▶ _What is expected_: Rewrite every line between the lines holding "The image size" and "tap(507, 144)", inclusive, keeping the requests, and scale each coordinate in the answers by 0.6, rounding to whole numbers with halves going up. Leave the pictures out.

▶ _Material provided_:
= = = = =

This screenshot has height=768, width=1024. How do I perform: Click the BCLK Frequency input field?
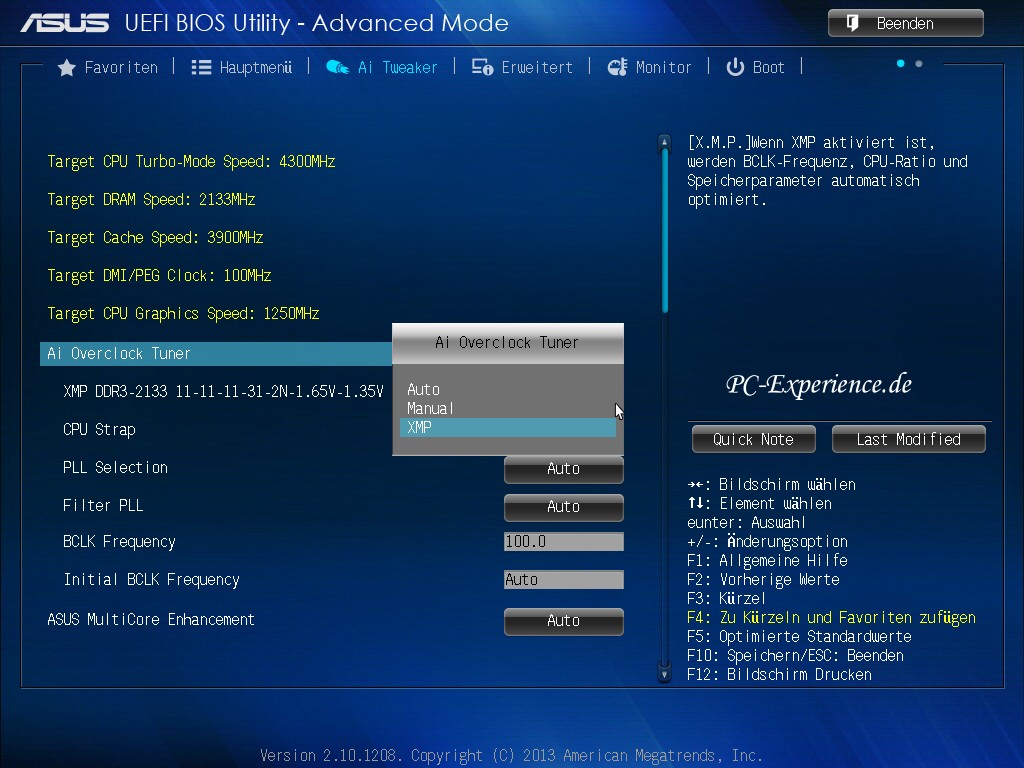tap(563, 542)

= = = = =

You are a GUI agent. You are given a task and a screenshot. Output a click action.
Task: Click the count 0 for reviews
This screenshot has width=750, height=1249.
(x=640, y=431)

= = = = =

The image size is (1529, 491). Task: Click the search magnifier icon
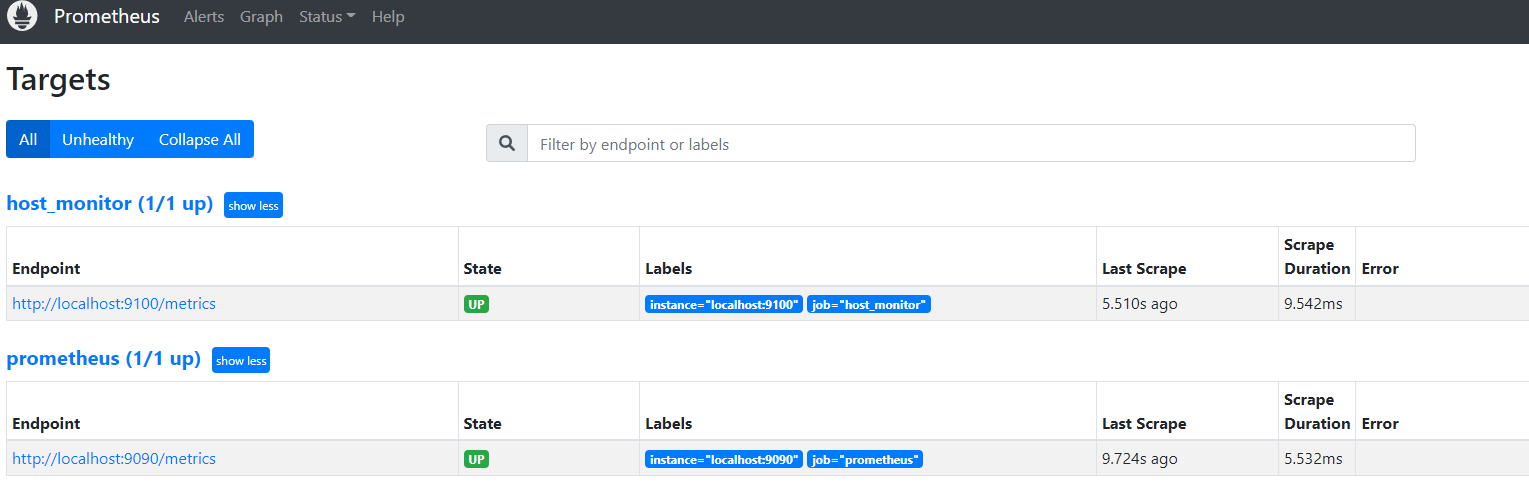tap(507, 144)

= = = = =

▶ _Final result_:
The image size is (1529, 491). Task: Click the search magnifier icon
tap(304, 86)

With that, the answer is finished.